Exclusive-U.S. hopes to soon relocate Afghan pilots who fled to Tajikistan, official says

By Phil Stewart

WASHINGTON (Reuters) – The United States hopes to soon relocate around 150 U.S.-trained Afghan Air Force pilots and other personnel detained in Tajikistan for more than two months after they flew there at the end of the Afghan war, a U.S. official said.

The State Department official, who spoke on condition of anonymity, declined to offer a timeline for the transfer but said the United States wanted to move all of those held at the same time. The details of the U.S. plan have not been previously reported.

Reuters exclusively reported first-person accounts from 143 U.S.-trained Afghan personnel being held at a sanatorium in a mountainous, rural area outside of the Tajik capital, Dushanbe, waiting for a U.S. flight out to a third country and eventual U.S. resettlement.

Speaking on smuggled cell phones kept hidden from guards, they say they have had their phones and identity documents confiscated.

There are also 13 Afghan personnel in Dushanbe, enjoying much more relaxed conditions, who told Reuters they are also awaiting a U.S. transfer. They flew into the country separately.

The Afghan personnel in Tajikistan represent the last major group of U.S.-trained pilots still believed to be in limbo after dozens of advanced military aircraft were flown across the Afghan border to Tajikistan and to Uzbekistan in August during the final moments of the war with the Taliban.

In September, a U.S.-brokered deal allowed a larger group of Afghan pilots and other military personnel to be flown out of Uzbekistan to the United Arab Emirates.

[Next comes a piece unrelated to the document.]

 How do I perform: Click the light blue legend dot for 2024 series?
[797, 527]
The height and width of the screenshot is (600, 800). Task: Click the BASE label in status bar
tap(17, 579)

Two detained Afghan pilots in Tajikistan said their hopes were lifted in recent days after visits by officials from the U.S. embassy in Dushanbe.

Although they said they had not yet been given a date for their departure, the pilots said U.S. officials obtained the biometric data needed to complete the process of identifying the Afghans. That was the last step before departure for the Afghan pilots in Uzbekistan.

PREGNANT AFGHAN PILOT

U.S. lawmakers and military veterans who have advocated for the pilots have expressed deep frustration over the time it has taken for President Joe Biden’s administration to evacuate Afghan personnel.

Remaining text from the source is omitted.